The Iraqi elections, imperfect as they were, convinced some American leaders that the Iraqi people had reached a point of no return -- quite literally turning a corner in the direction of democracy.
"That has to cause a tipping of support for the government, whoever's elected, because of the confidence that all of those people have to feel as a result of seeing so many others of the same view," Secretary of Defense Donald Rumsfeld said.
But the continuing chaos in parts of Iraq has others worried that the country could still tip either way -- toward democracy or disintegration.
That very notion that specific events, violent or peaceful, can tip a neighborhood -- or an entire nation -- is at the very heart of Malcolm Gladwell's influential best seller, "The Tipping Point."
The author cites the example of a bottle of ketchup. Tap the bottle a few times and a few dribbles of ketchup come out. But at some precise point, the tipping point, those dribbles turn into a steady stream.
History's Tipping Points
Many years from now, when the outcome has been settled, historians may focus with blinding clarity on a particular moment or event and proclaim that is when the outcome of the war in Iraq was sealed.
If Iraq evolves into a thriving democracy, people might point to January's elections as the crucial breakthrough event. If the country breaks up in a bloody civil war, Washington's dissolution of the Iraqi army in the spring of 2003 may be identified as the critical mistake.
It takes time.
For example, it was seven years after the North Vietnamese launched their Tet offensive in January 1968 before the last American troops finally left Vietnam. Militarily, the North Vietnamese may have won nothing in 1968, but they did achieve a huge psychological victory by driving into the heart of Saigon and onto the very grounds of the U.S. Embassy.
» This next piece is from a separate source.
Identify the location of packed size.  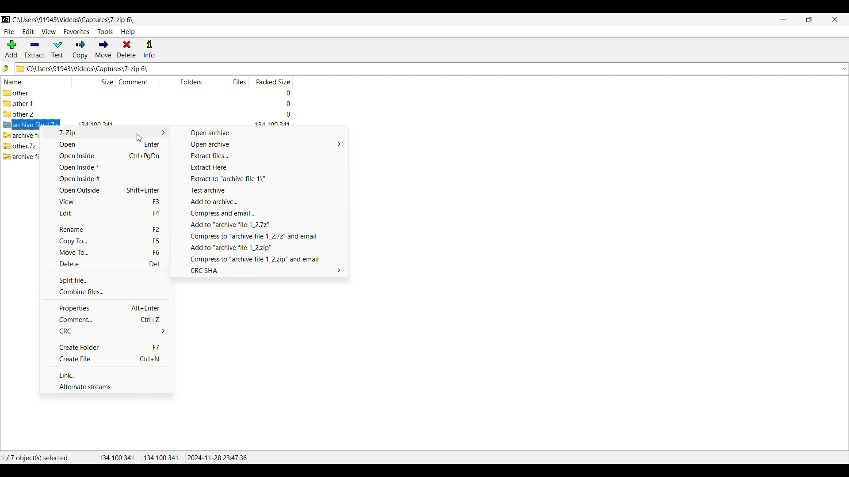
(286, 115).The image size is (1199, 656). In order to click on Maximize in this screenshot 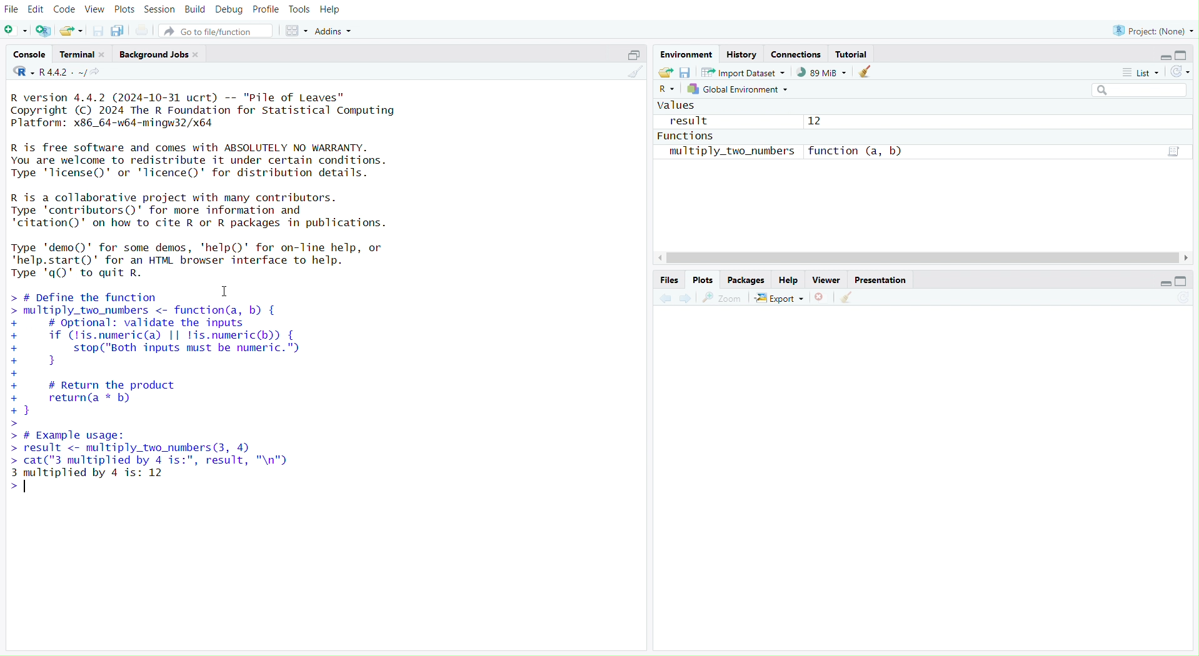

It's fair to say 1968 was the beginning of the end.
D-Day in June 1944 was clearly a major tipping point in World War II, despite the fact that the killing and the devastation ground on for almost another year before the Germans surrendered.
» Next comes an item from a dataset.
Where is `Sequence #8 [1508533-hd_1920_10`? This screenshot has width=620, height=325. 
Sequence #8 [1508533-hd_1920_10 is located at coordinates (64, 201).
Often, though, the course of events is affected by very small changes. This idea of a tipping point comes from the study of epidemic disease.
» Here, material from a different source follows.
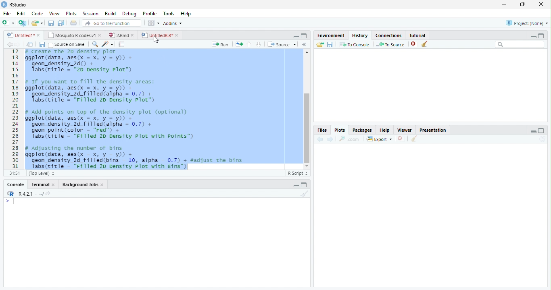 The width and height of the screenshot is (551, 290). Describe the element at coordinates (306, 166) in the screenshot. I see `Scrollbar down` at that location.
"You could have one or two cases of colds in a class of youngsters, but they each might get better," said Mark Rosenberg, an epidemiologist. "But if you had seven or eight youngsters who are sick, then they might transmit it to the other people in the class. And when you had seven or eight sick with colds, there might be no effective way to prevent it from spreading. So, the tipping point is somewhere between two and seven or eight youngsters, when they become infected."
The question, by no means settled, is whether theories about the spread of germs in a classroom, for example, can also be applied to patterns of human behavior, including violence.
Los Angeles Police Chief William Bratton is a believer. In the 1990s, when he led New York's police department, officers aggressively targeted even minor crimes, such as avoiding fares on the subway. In less than three years, violent crime rates dropped by double digits. In New York's most murderous precinct, known as "the Killing Fields," homicides fell by nearly two-thirds.
The reason, Bratton said, is because police had attacked the tipping points that had led to a crime epidemic.
"By paying attention to the guy drinking beer on the corner," Bratton said, "if you stop him early in the evening before he finally gets drunk and pulls a knife and stabs the guy next to him, you basically -- by dealing with the small problem -- you prevent the bigger problem from occurring later. It's much the same as inoculating a population against the flu."
Bratton pointed to the early failure in Iraq to stop the looting as a tipping point that he believes initially drove the country into chaos. And he's convinced that more troops and aggressive policing could tip the balance back.
"It worked in Boston, New York [and] could work in Los Angeles, if I had the resources," he said. "Over time -- because it's going to take a long time -- it could work in an area right now as tumultuous as Iraq. I truly do believe that."
'Worth Examining and Watching'
In fighting violence or establishing a democracy or battling disease, the theory is complicated by the possibility of numerous tipping points over a period of time. And perhaps it is only in looking back that we will be able to recognize exactly what they might have been.
"Of course, it's easiest to see these kinds of things in retrospect," Gladwell said. "But I think there are moments, and occasions, when it is obvious to us when we're going through one of these kind of cataclysmic shifts.
"We have a very, very strong suspicion that what's going on in Iraq right now with the election is such a shift," he added. "I think we can develop a strong suspicion that this is something worth examining and watching."
Tom Friedman, a Pulitzer Prize-winning author and a columnist for The New York Times, believes the prism of the elections has reframed the way people see the situation in Iraq.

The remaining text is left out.